When it comes to masterful solo performers, there’s Darrell Scott and then there’s everyone else. 

This he proved with a stellar May 13 gig at the King Arts Complex’s Nicholson Auditorium – basically a large, open room with chairs put in rows – in Columbus, Ohio, under the auspices of Six String Concerts. It was his third appearance for the nonprofit since 2006.

Despite the sponsor’s name, Scott employed 18 strings and 88 keys as he accompanied himself on piano and acoustic, electric and Weissenborn guitars over the course of his enthralling, 105-minute, two-set gig.

“If it’s here, I’ll play it I guess,” Scott – author of such songs as the Chicks’ “Long Time Gone” and a member of Robert Plant’s Band of Joy – told his hard-listening audience of the instrumentation. 

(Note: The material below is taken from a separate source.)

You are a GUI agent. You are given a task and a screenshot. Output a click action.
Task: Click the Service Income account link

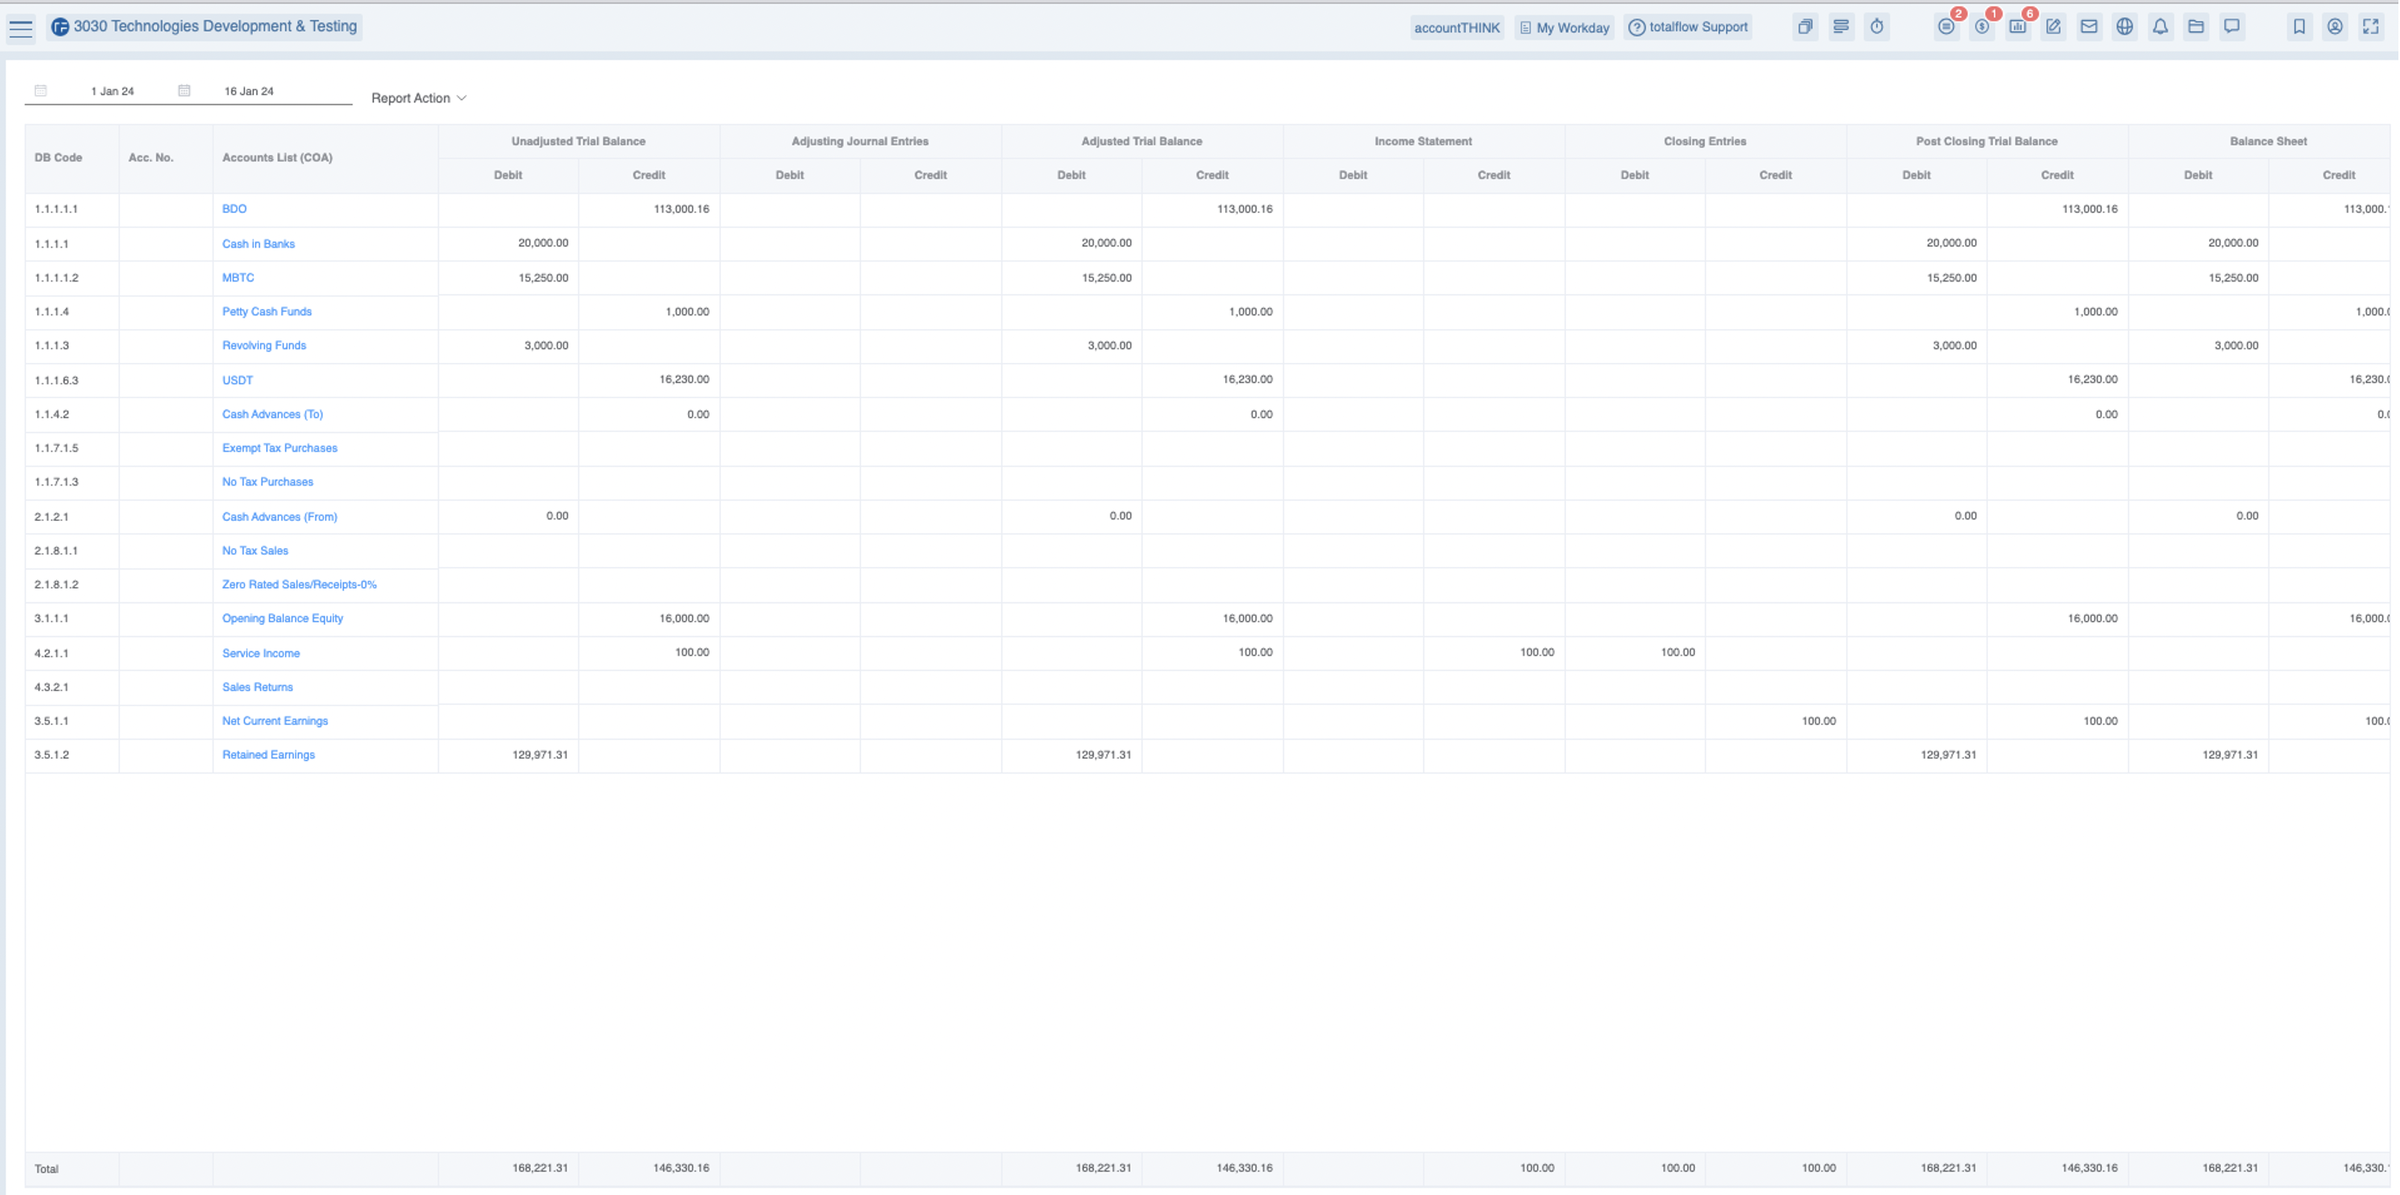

Though he doesn’t use a setlist because, “I figure it out with you and for you,” Scott’s on-the-fly selections flowed like a carefully curated performance, ebbing and flowing with tension and unbridled joy in equal helpings. When he introduced “When You’re Tired of Breaking Other Hearts” – played on the Weissenborn – he explained it came from the LP Darrell Scott (points at self) Sings the Blues (wipes faux tear from eye) of Hank Williams (points skyward).

He opened on acoustic guitar, singing “There’s a Stone Around My Belly” and engaging the audience on the “hallelujah” refrain. 

Picking up his white, hollow-bodied electric axe, Scott cast “You’ll Never Leave Harlan Alive” as a blues as sooty as the coal hidden in the hills of which he sang. The often-acoustic “There’s No Use Livin’ for Today,” meanwhile, skittered on an electrified Chet Atkins-inspired arrangement for one. 

Back on the acoustic to honor “one of my heroes,” Scott took ownership of Gordon Lightfoot’s “The Wreck of the Edmund Fitzgerald” with a powerful, bottom-string-focused rendition that made the old classic brand new in the moment. 

During the amazingly diverse solo act, Scott sat the piano and evoked the murders of JFK, RFK and MLK inside the King Complex walls on the chilling “Born in ’55;” nodded to Mother’s Day Eve in the acoustic “She Sews the World with Love;” and evoked haunting spirits on “Wayfaring Stranger,” as he sustained notes from his electric guitar while playing the melody on piano. 

And then, he did it in reverse, sustaining notes on the keyboard and keeping the song moving forward on guitar; the epitome of virtuosity.

With a rare combination of musicianship and showmanship, coupled with a versatile voice that moves effortlessly from falsetto to baritone, Scott is a master tactician. And when he played “American Tune” in the No. 12 (of 14) slot – just after his own “The Whiskey Eases the Pain” – the Paul Simon song seemed to represent a Darrell Scott concert as much as anything Simon had in mind at the time of his writing.